The other good thing on the website is an editorial called “Putting Patients First.” A tired old cliché? Maybe: but also the responsibility we carry now more than ever before, and the one thing that will save the NHS from the destruction willed upon it by politicians of every flavour. And this is a superbly written piece, arguing that everything we do should begin and end with the patient experience. Perhaps that is why it is behind the BMJ paywall, so that patients can’t read it and get ideas above their station.

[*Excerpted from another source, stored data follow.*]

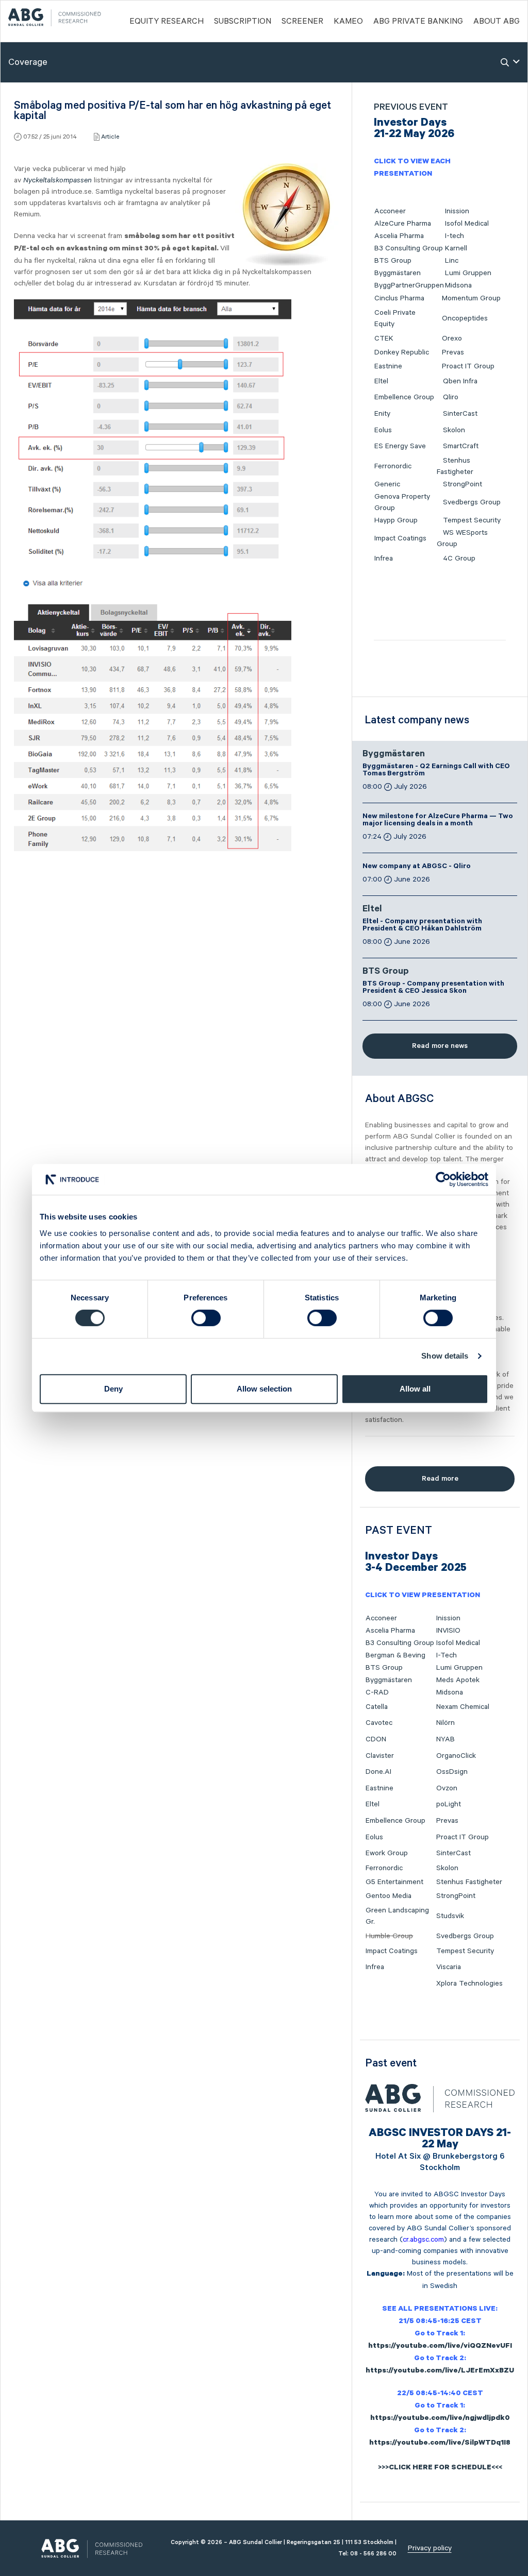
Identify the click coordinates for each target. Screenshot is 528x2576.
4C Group (459, 558)
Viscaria (448, 1967)
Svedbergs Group (472, 502)
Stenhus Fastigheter (469, 1882)
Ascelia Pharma (399, 236)
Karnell (456, 248)
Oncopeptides (465, 318)
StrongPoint (462, 484)
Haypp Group (396, 520)
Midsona (458, 285)
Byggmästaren (397, 273)
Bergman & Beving (395, 1655)
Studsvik (450, 1916)
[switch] (206, 1318)
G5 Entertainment (394, 1882)
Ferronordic (392, 466)
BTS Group (392, 261)
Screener (302, 21)
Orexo (452, 338)
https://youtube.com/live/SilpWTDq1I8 (439, 2443)
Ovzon (446, 1788)
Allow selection (264, 1388)
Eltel (381, 381)
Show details (444, 1355)
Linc (451, 261)
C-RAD (377, 1692)
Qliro (450, 397)
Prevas (453, 352)
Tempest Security (472, 520)
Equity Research (166, 21)
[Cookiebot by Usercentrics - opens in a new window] (443, 1179)
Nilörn (445, 1723)
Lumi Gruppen (468, 273)
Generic (387, 484)
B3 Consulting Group (408, 248)
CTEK (383, 338)
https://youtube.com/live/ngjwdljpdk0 (440, 2419)
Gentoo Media (388, 1896)
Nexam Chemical (462, 1707)
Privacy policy (430, 2548)
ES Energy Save (400, 446)
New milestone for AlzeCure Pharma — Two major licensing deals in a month (437, 820)
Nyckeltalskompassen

Ann Intern Med 20 Mar 2012 Vol 156
405 Aha, here is the latest trial of a drug for type 2 diabetes, paid for by its manufacturers. This one is called Long-Term Efficacy of Dapagliflozin in Patients With Type 2 Diabetes Mellitus Receiving High Doses of Insulin: A Randomized Trial. Now, what do you as a prescribing clinician need to know about the “long-term efficacy” of a drug which you will be discussing with your patient who has type 2 diabetes? Well, obviously it would be nice to know it if reduces the likelihood of cardiovascular events, blindness, renal failure etc. over a period of say ten years. Efficacy would imply that it is cost-effective compared to other treatment options. And what do we have here? A 24-week study showing that it reduces HbA1c and weight in some patients taking large doses of insulin. “However, this study could not evaluate long-term effectiveness and safety concerns that have hindered approval of this drug by the U.S. Food and Drug Administration” mourns the Annals summarist. Ah well, perhaps the FDA has its uses after all.
Plant of the Week: Magnolia cylindrica
The magnolias of New England are suddenly all out at once, as their flower buds have been irradiated by sunshine at temperatures of 25 degrees or more. The overwhelming favourites here as everywhere are M kobus var stellata and M x soulangeana. They are lovely and fragrant and always welcome at this time of year, but just a weeny bit boring.
The magnolia I always most desired, and possessed briefly, is the one known as “cylindrica (of gardens)”. The “of gardens” is a sniffy botanical term implying that this may not be exactly the plant first described by its discoverer – in this case no less than the greatest of plant hunters, E H Wilson of Chipping Norton. Though this is a beautiful plant both in flower and in seed, it is actually very rare in gardens—in fact I have never seen it in one, except in my own, which soon became its graveyard. So do try to find M cylindrica (of gardens), but when you do, prepare a luscious bed of well-rotted dung for it, and keep it away from limy material of any sort. Send me photos of its lovely white flowers with their pink bosses, and it bright red seed pods in autumn. I shall then regard you with gratitude, mixed with faint and friendly resentment.